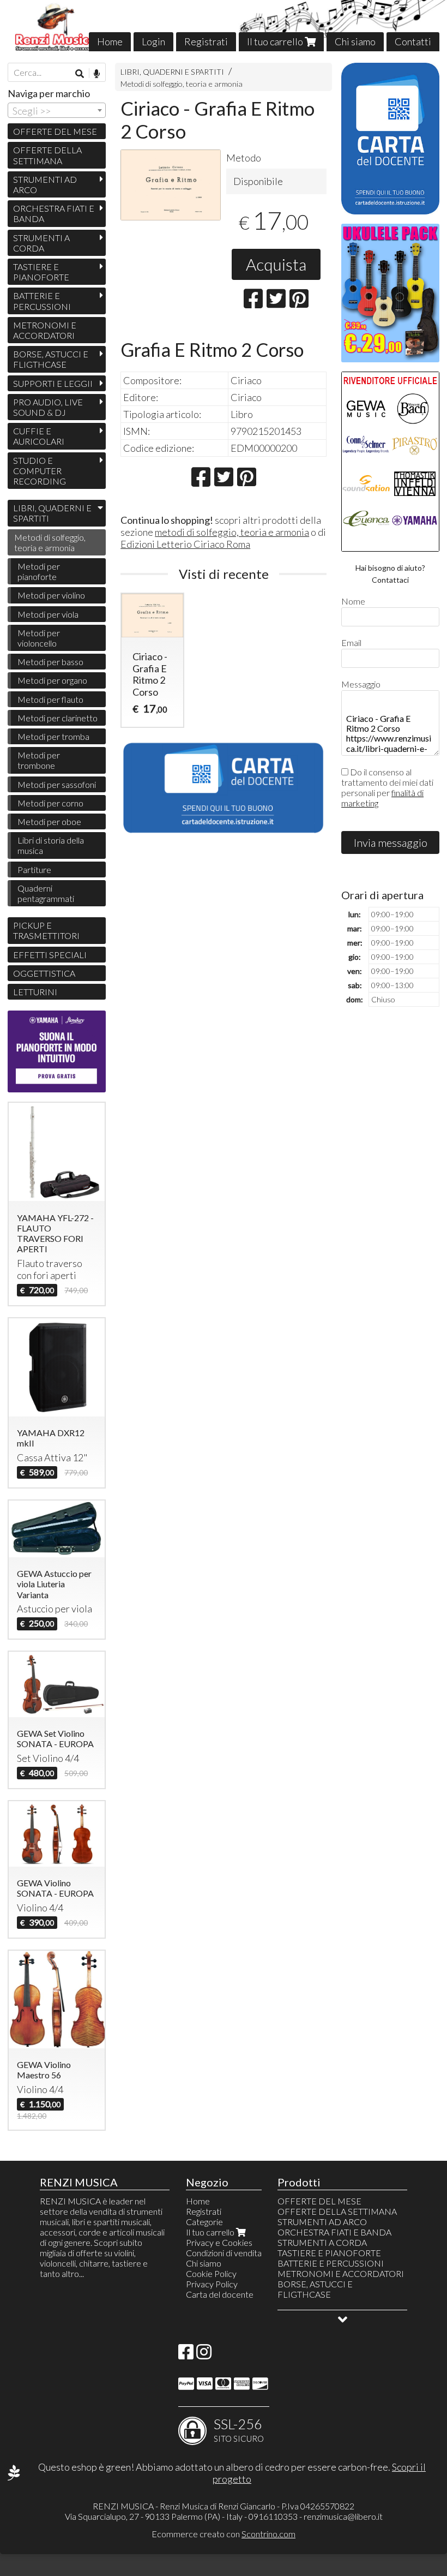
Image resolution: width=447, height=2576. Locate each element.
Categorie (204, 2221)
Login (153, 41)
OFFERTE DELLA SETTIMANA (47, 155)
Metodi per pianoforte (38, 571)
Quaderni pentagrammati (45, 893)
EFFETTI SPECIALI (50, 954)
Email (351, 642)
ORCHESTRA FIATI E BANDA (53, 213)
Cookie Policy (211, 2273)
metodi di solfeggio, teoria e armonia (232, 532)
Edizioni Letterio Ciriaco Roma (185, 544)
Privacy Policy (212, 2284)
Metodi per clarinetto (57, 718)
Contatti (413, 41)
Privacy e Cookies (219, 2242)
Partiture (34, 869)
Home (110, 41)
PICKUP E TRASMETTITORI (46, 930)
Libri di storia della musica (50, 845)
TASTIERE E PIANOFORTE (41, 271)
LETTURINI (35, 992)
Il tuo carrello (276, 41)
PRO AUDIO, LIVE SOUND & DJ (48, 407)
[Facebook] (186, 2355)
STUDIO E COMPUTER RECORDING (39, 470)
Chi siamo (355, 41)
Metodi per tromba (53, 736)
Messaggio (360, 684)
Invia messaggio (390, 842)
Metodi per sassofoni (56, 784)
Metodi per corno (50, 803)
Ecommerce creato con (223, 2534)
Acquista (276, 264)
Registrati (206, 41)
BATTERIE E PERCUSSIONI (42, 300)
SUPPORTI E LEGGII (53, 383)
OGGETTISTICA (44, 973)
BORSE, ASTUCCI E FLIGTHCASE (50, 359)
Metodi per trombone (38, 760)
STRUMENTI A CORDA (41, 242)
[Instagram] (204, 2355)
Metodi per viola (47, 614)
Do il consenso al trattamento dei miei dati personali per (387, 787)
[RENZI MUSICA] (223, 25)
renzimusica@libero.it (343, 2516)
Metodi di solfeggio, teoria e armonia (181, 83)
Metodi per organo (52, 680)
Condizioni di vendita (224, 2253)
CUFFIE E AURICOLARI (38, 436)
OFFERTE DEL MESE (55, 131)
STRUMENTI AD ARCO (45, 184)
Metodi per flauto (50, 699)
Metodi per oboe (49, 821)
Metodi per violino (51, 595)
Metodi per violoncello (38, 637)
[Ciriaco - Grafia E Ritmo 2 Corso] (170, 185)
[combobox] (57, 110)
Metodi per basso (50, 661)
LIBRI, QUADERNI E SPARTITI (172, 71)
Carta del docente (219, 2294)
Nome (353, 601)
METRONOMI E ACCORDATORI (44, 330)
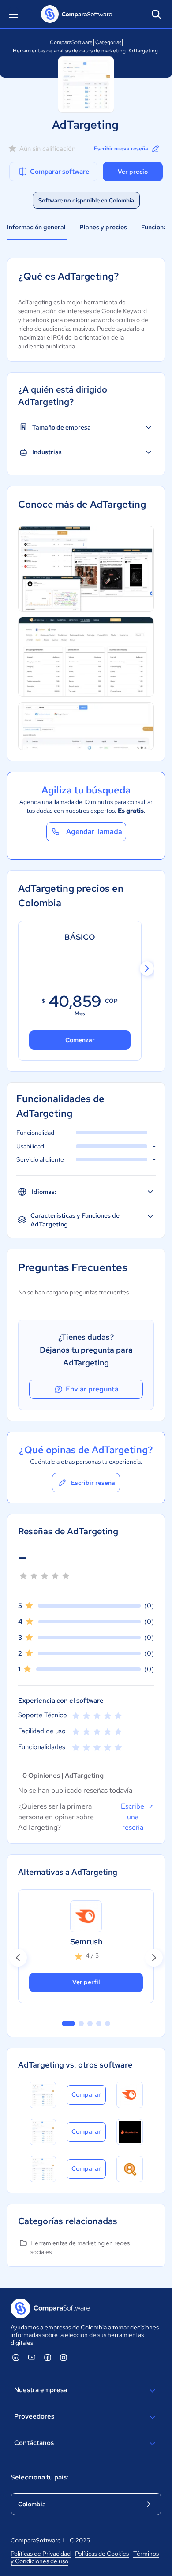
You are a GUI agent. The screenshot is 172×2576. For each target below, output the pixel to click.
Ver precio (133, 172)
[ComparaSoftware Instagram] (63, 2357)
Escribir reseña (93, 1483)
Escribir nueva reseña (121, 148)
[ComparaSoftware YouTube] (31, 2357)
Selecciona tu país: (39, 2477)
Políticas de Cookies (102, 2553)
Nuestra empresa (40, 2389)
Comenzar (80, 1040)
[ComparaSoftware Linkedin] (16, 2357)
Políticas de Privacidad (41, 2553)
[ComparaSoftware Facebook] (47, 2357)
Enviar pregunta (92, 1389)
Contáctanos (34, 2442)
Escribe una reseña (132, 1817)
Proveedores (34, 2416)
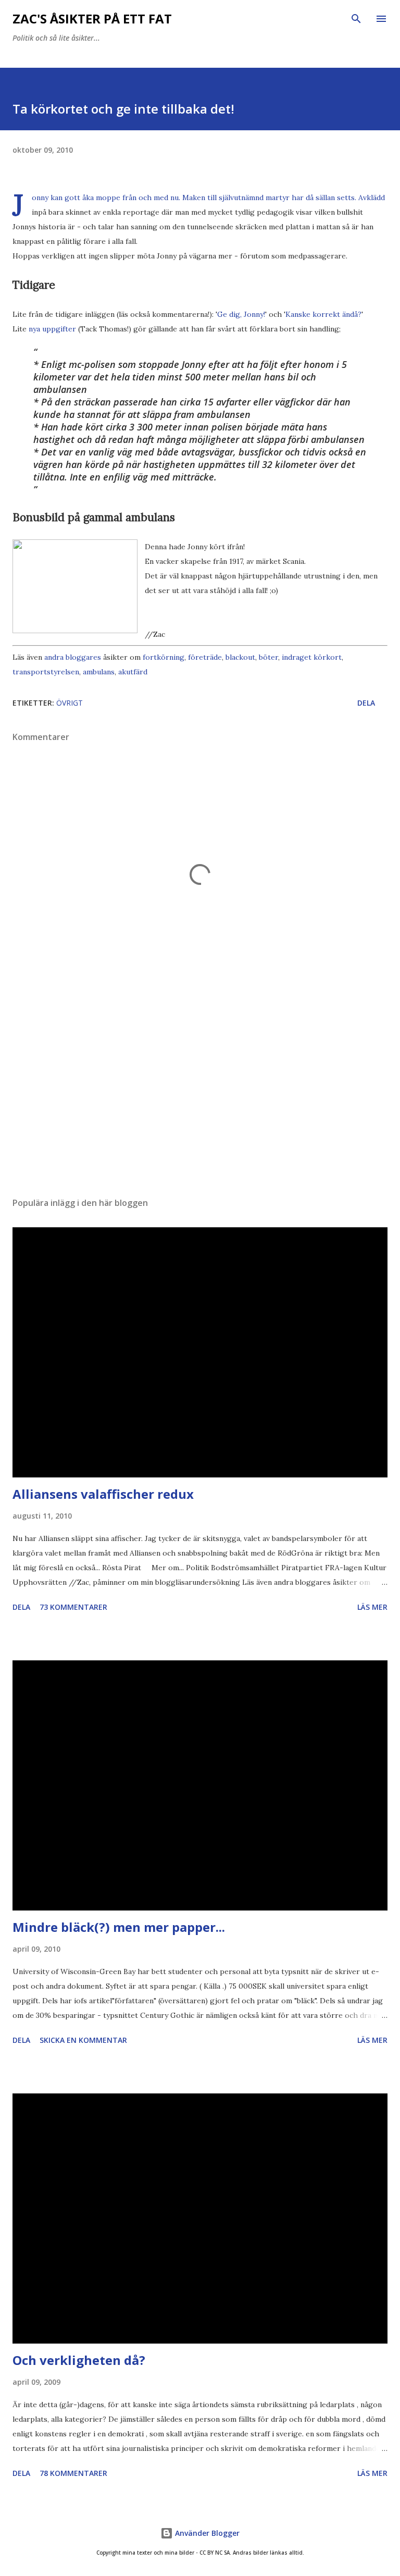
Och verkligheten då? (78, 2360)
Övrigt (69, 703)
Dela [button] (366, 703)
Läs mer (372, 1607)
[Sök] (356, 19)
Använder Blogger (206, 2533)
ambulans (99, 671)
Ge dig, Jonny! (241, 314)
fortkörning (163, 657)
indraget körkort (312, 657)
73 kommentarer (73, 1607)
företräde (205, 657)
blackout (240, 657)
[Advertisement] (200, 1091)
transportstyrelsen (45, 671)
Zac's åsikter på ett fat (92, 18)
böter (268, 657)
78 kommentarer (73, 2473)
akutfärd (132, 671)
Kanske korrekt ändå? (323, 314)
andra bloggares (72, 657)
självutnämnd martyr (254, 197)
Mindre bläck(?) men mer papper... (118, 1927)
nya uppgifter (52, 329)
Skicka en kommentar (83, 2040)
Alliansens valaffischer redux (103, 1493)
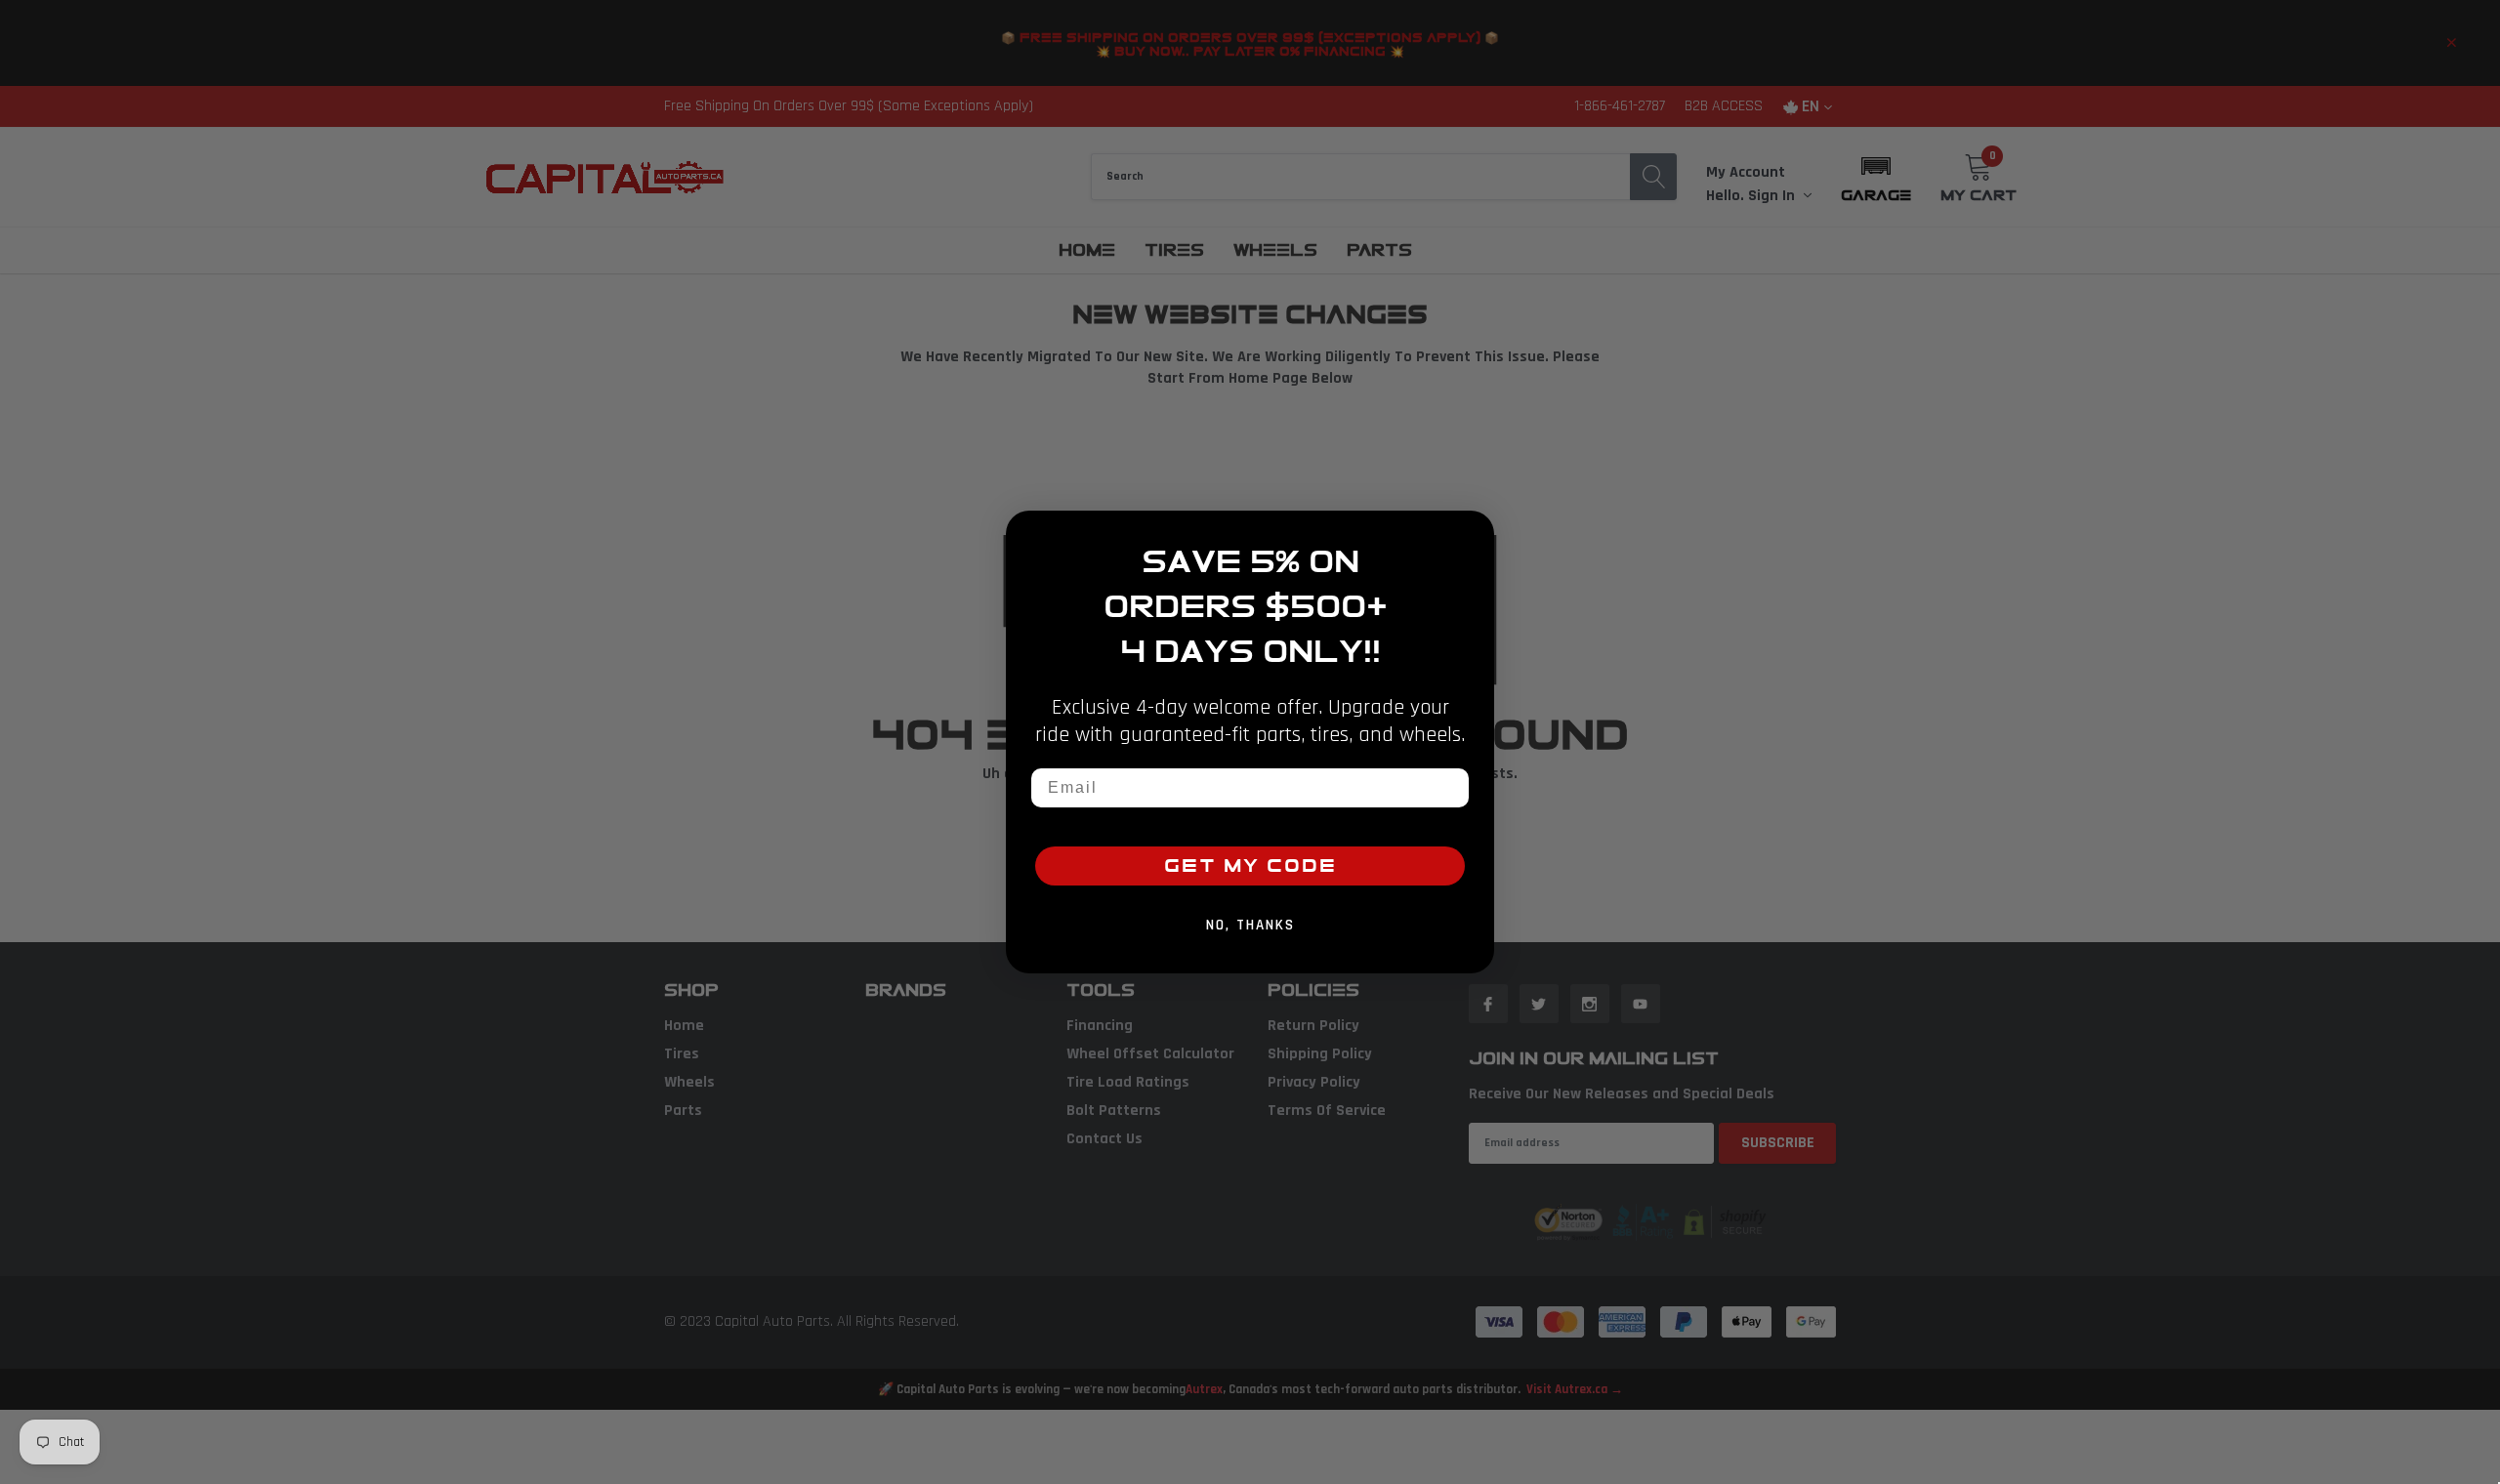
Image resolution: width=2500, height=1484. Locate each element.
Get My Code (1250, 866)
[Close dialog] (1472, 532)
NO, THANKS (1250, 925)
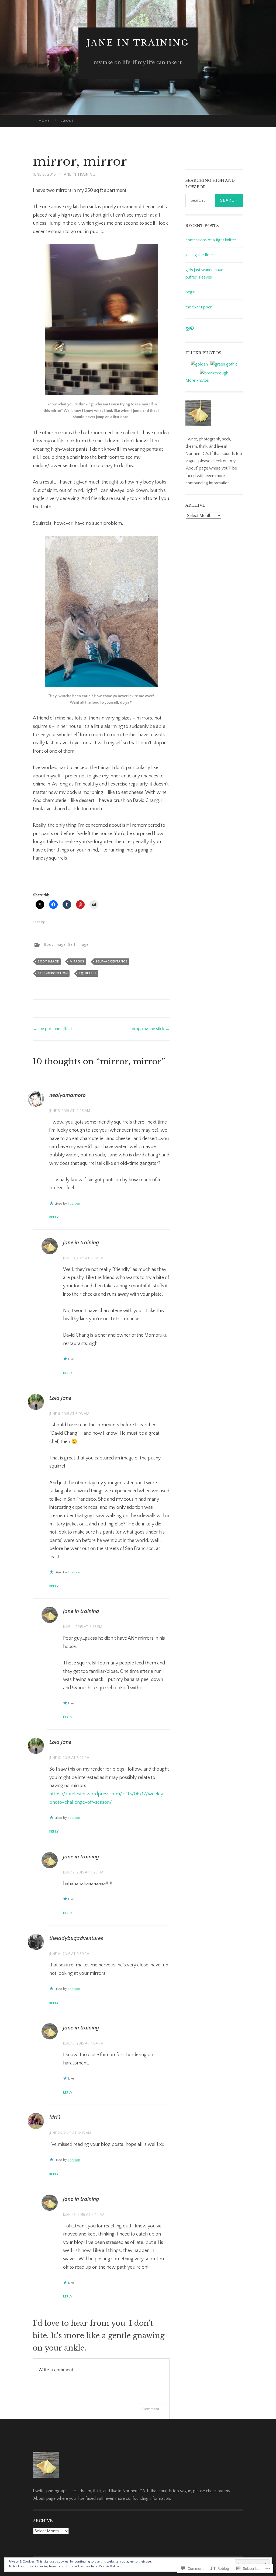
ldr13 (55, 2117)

________________________

_Action item_.
Leave out every picture and copy the rest of the records exactly.

_Answer area_.
Image resolution: width=447, height=2576. Locate each element.
Categorie (204, 2221)
Login (153, 41)
OFFERTE DELLA SETTIMANA (47, 155)
Metodi per pianoforte (38, 571)
Quaderni pentagrammati (45, 893)
EFFETTI SPECIALI (50, 954)
Email (351, 642)
ORCHESTRA FIATI E BANDA (53, 213)
Cookie Policy (211, 2273)
metodi di solfeggio, teoria e armonia (232, 532)
Edizioni Letterio Ciriaco Roma (185, 544)
Privacy Policy (212, 2284)
Metodi per clarinetto (57, 718)
Contatti (413, 41)
Privacy e Cookies (219, 2242)
Partiture (34, 869)
Home (110, 41)
PICKUP E TRASMETTITORI (46, 930)
Libri di storia della musica (50, 845)
TASTIERE E PIANOFORTE (41, 271)
LETTURINI (35, 992)
Il tuo carrello (276, 41)
PRO AUDIO, LIVE SOUND & DJ (48, 407)
[Facebook] (186, 2355)
STUDIO E COMPUTER RECORDING (39, 470)
Chi siamo (355, 41)
Metodi per tromba (53, 736)
Messaggio (360, 684)
Invia messaggio (390, 842)
Metodi per sassofoni (56, 784)
Metodi per corno (50, 803)
Ecommerce creato con (223, 2534)
Acquista (276, 264)
Registrati (206, 41)
BATTERIE E PERCUSSIONI (42, 300)
SUPPORTI E LEGGII (53, 383)
OGGETTISTICA (44, 973)
BORSE, ASTUCCI E FLIGTHCASE (50, 359)
Metodi per trombone (38, 760)
STRUMENTI A CORDA (41, 242)
[Instagram] (204, 2355)
Metodi per viola (47, 614)
Do il consenso al trattamento dei miei dati personali per (387, 787)
[RENZI MUSICA] (223, 25)
renzimusica@libero.it (343, 2516)
Metodi di solfeggio, teoria e armonia (181, 83)
Metodi per organo (52, 680)
Condizioni di vendita (224, 2253)
CUFFIE E AURICOLARI (38, 436)
OFFERTE DEL MESE (55, 131)
STRUMENTI AD ARCO (45, 184)
Metodi per flauto (50, 699)
Metodi per oboe (49, 821)
Metodi per violino (51, 595)
Metodi per violoncello (38, 637)
[Ciriaco - Grafia E Ritmo 2 Corso] (170, 185)
[combobox] (57, 110)
Metodi per basso (50, 661)
LIBRI, QUADERNI E SPARTITI (172, 71)
Carta del docente (219, 2294)
Nome (353, 601)
METRONOMI E ACCORDATORI (44, 330)
You are a GUI agent. The screenshot is 172×2576. For each target below, output the pixel to click.
Ver precio (133, 172)
[ComparaSoftware Instagram] (63, 2357)
Escribir reseña (93, 1483)
Escribir nueva reseña (121, 148)
[ComparaSoftware YouTube] (31, 2357)
Selecciona tu país: (39, 2477)
Políticas de Cookies (102, 2553)
Nuestra empresa (40, 2389)
Comenzar (80, 1040)
[ComparaSoftware Linkedin] (16, 2357)
Políticas de Privacidad (41, 2553)
[ComparaSoftware Facebook] (47, 2357)
Enviar pregunta (92, 1389)
Contáctanos (34, 2442)
Escribe una reseña (132, 1817)
Proveedores (34, 2416)
Och verkligheten då? (78, 2360)
Övrigt (69, 703)
Dela [button] (366, 703)
Läs mer (372, 1607)
[Sök] (356, 19)
Använder Blogger (206, 2533)
ambulans (99, 671)
Ge dig, Jonny! (241, 314)
fortkörning (163, 657)
indraget körkort (312, 657)
73 kommentarer (73, 1607)
företräde (205, 657)
blackout (240, 657)
[Advertisement] (200, 1091)
transportstyrelsen (45, 671)
Zac's åsikter på ett fat (92, 18)
böter (268, 657)
78 kommentarer (73, 2473)
akutfärd (132, 671)
Kanske korrekt ändå? (323, 314)
andra bloggares (72, 657)
självutnämnd martyr (254, 197)
Mindre bläck(?) men mer papper... (118, 1927)
nya uppgifter (52, 329)
Skicka en kommentar (83, 2040)
Alliansens valaffischer redux (103, 1493)
Image resolution: width=2500, height=1484. Locate each element.
Get My Code (1250, 866)
[Close dialog] (1472, 532)
NO, THANKS (1250, 925)
ldr13 (55, 2117)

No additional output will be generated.